Document excerpt: Begin
JAMA Psychiatry. 2019;76(6):561. doi:10.1001/jamapsychiatry.2018.2985

Research

Public mental health clinics treat many children with autism spectrum disorder, but therapist training is lacking to serve this population. Brookman-Frazee and colleagues conducted a randomized clinical trial in 29 public mental health clinics and found significant improvements in challenging behaviors among children whose community therapists were trained in an individualized mental health intervention for autism spectrum disorder. These findings support the effectiveness of training therapists to deliver individualized interventions in publicly funded mental health services.

Continuing Medical Education

Childhood maltreatment is a major public health issue, and prospective and retrospective measures are both used to study it. Baldwin and colleagues conducted a meta-analysis of 16 studies using prospective and retrospective methods and found that agreement between the 2 kinds of measures was poor regardless of type of prospective measure used or age at retrospective report. These results indicate that prospective and retrospective measures of childhood maltreatment identify different groups of individuals. In an Editorial, Widom discusses implications for research in this area.
Document excerpt: End
Information given: Begin
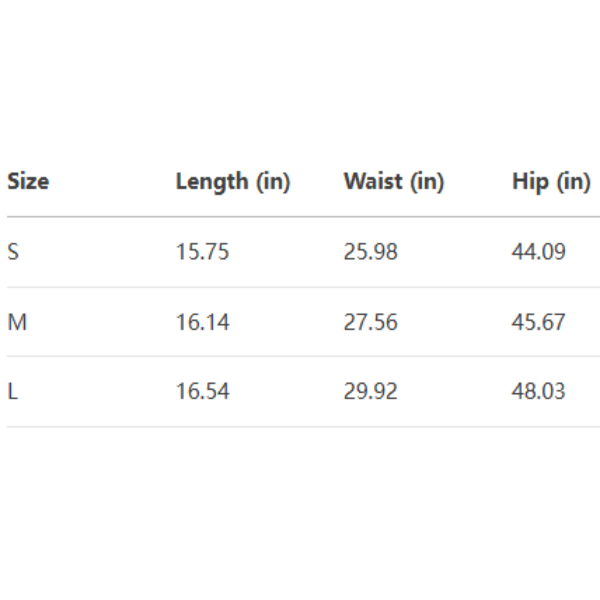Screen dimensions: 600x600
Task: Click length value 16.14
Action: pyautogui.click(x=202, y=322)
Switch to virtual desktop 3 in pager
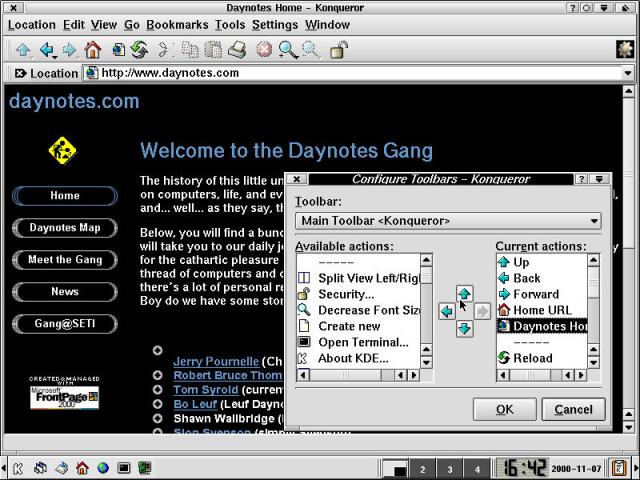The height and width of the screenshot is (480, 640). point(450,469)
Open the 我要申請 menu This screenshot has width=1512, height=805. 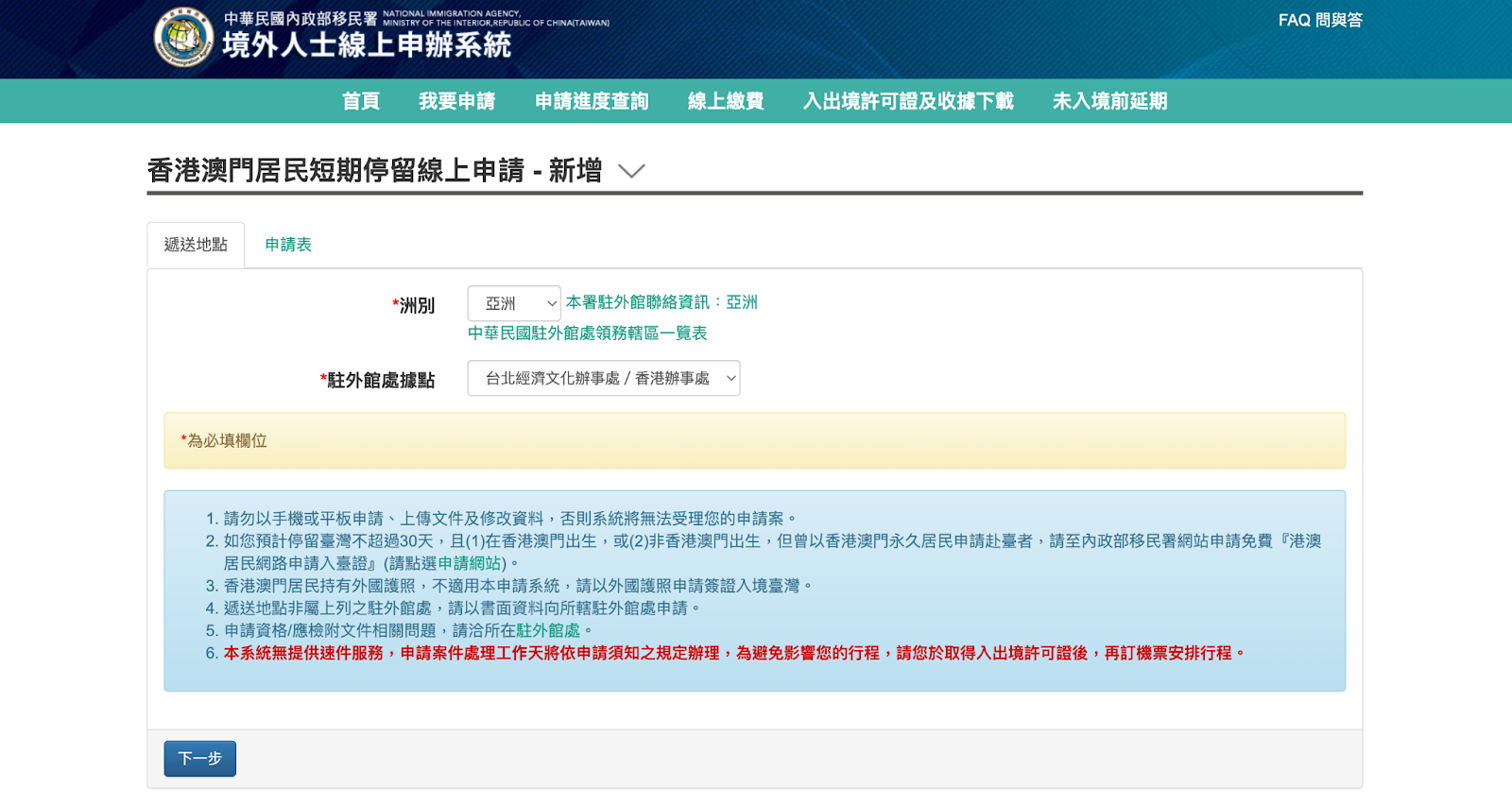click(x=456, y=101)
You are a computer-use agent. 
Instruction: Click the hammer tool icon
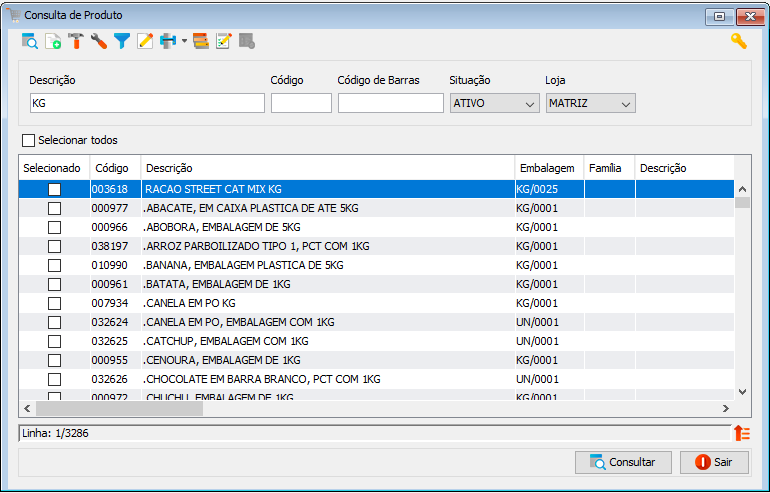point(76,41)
Information given: End
Transcribe the research summaries above word for word from "Continuing Medical Education" to "in this area.".

Solution to the exercise »
Continuing Medical Education

Childhood maltreatment is a major public health issue, and prospective and retrospective measures are both used to study it. Baldwin and colleagues conducted a meta-analysis of 16 studies using prospective and retrospective methods and found that agreement between the 2 kinds of measures was poor regardless of type of prospective measure used or age at retrospective report. These results indicate that prospective and retrospective measures of childhood maltreatment identify different groups of individuals. In an Editorial, Widom discusses implications for research in this area.